The month of June brought an onslaught of economic data releases to which the markets gyrated numerous times only for the overall market to continue its march higher.
The US yield curve is a graphical representation of the interest rates on debt for a range of maturities. It shows the relationship between short-term and long-term interest rates of US Treasury securities. A normal yield curve slopes upward, indicating that long-term interest rates are higher than short-term rates. An inverted yield curve, on the other hand, shows the opposite, with short-term rates higher than long-term rates. The shape of the yield curve is closely watched by many economists and investors as it can provide insights into future economic conditions and potential recessions although with a lag.
The curve has been inverted since early July 2022. As of today, June 17, 2024, this inversion has surpassed the longest one on record, which lasted 624 days in 1978. While an inverted yield curve has often been followed by a recession, the effects of the FED and policy may have inadvertently warped this indicator, but as always time will tell.
Moving onto the wider markets; the US continues its dominant outperformance compared to the international markets on the equity front drive primarily by the magnificent seven technology stocks, with the poster child being Nvidia (NVDA) having benefited tremendously from the artificial intelligence hype. You can check out our NVDA breakdown in earnings/growth in our last quarterly update here.
If we take a deeper look at the overall sector composition in the US, it becomes clear that a few select companies are having an outsized impact on not just the sector level but the index level. Technology as a sector is the highest weighted sector we’ve seen for the S&P 500 since records began.

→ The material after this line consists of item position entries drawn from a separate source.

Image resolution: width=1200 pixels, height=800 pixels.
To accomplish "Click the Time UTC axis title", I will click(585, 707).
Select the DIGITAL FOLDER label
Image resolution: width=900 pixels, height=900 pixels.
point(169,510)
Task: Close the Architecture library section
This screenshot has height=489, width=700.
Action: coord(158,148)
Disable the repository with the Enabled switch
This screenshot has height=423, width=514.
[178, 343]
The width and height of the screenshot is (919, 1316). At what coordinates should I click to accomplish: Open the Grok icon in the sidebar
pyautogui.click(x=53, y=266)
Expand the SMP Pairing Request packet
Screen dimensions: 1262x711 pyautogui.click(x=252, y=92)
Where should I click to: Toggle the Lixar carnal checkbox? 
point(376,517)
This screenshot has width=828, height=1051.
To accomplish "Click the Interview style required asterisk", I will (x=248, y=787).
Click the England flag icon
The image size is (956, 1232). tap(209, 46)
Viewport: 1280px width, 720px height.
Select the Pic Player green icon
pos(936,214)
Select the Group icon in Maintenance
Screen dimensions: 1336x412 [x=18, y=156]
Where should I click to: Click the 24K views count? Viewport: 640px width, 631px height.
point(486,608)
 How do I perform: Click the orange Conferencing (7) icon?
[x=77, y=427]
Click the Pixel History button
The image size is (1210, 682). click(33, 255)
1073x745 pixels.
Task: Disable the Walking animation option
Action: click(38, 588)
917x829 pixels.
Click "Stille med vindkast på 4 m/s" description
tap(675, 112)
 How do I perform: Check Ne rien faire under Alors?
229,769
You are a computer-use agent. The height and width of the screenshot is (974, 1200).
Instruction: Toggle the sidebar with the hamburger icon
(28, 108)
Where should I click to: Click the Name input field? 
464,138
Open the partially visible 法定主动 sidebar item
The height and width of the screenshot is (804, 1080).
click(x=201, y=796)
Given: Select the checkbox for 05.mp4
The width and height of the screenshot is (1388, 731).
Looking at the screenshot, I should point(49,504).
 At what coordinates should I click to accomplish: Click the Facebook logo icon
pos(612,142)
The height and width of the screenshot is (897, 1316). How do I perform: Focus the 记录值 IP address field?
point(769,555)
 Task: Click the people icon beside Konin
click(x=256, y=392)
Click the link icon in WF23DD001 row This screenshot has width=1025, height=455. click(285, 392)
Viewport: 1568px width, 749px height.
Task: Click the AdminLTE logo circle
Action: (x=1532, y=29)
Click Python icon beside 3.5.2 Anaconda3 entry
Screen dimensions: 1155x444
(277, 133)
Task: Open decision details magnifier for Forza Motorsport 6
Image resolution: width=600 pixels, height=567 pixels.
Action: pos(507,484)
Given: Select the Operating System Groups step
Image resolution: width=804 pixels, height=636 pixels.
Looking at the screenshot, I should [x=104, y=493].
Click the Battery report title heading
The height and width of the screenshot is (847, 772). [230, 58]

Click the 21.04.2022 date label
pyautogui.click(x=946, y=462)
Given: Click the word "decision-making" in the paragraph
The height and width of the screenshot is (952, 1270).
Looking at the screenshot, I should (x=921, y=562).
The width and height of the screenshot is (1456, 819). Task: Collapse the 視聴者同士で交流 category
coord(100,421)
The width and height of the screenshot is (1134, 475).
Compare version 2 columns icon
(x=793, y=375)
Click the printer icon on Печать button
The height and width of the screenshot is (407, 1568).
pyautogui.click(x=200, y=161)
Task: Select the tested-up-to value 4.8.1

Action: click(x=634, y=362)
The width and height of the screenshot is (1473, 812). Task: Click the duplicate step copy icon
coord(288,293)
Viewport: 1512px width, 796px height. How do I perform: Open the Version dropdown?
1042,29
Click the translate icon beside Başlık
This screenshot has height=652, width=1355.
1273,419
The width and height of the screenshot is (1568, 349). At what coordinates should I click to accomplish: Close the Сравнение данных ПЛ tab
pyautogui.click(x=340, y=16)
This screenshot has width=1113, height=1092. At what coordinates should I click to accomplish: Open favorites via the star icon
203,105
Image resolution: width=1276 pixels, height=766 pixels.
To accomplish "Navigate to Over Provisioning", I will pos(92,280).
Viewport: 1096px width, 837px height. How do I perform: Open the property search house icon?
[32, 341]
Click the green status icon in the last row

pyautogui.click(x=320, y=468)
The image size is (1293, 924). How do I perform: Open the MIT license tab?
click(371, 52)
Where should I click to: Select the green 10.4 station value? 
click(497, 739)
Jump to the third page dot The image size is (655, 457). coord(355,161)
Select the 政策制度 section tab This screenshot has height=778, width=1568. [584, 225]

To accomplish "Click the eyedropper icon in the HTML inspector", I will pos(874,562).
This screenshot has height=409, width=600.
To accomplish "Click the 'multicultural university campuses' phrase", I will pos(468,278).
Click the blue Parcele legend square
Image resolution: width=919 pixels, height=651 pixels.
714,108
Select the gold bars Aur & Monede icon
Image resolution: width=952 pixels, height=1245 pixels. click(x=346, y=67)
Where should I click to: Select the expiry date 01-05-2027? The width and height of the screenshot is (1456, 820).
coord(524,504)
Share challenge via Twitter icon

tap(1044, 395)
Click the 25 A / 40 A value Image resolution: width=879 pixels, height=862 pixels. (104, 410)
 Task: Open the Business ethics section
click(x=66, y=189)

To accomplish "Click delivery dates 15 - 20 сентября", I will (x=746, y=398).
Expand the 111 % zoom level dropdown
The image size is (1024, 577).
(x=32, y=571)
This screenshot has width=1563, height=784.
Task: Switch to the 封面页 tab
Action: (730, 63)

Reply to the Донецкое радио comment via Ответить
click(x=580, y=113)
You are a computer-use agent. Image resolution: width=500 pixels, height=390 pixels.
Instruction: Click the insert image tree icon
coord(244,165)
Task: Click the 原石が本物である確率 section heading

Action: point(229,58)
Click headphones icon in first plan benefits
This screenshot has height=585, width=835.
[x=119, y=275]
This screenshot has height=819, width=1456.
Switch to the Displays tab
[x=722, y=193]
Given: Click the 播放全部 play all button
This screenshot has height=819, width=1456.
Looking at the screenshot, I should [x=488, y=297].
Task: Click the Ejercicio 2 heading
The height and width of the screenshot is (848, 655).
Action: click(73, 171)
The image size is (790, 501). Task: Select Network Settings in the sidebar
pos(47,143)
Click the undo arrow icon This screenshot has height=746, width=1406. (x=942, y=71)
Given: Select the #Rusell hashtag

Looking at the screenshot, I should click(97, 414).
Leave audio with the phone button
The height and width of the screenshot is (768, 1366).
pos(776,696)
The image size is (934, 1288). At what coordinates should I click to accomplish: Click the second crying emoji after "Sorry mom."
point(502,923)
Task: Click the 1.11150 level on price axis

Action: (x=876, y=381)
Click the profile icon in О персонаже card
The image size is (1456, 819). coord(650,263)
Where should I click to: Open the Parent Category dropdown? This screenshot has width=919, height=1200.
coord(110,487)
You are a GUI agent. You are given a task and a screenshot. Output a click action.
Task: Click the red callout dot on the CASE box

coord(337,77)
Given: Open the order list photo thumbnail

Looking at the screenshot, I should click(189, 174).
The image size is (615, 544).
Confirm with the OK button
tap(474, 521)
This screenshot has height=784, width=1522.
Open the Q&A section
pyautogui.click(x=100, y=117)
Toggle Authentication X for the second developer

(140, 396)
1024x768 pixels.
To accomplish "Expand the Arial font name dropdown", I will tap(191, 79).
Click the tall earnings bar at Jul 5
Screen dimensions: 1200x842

Real estate remains the standalone sector seeing negative return on a YTD basis, partly owed due to the ongoing crisis in commercial real estate and higher cost of capital due to rates.
Finally moving onto the portfolio breakdown; First Trust NASDAQ® Cln Edge®StGidIfsETF (GRID) was the best performer for the month of June followed closely behind by the overall S&P 500 as markets continued higher after Apple’s recent debut of AI into their suite of products. First Trust NASDAQ Cybersecurity ETF (CIBR) took a slight pull back after having enjoyed a nice run-up earlier in the year.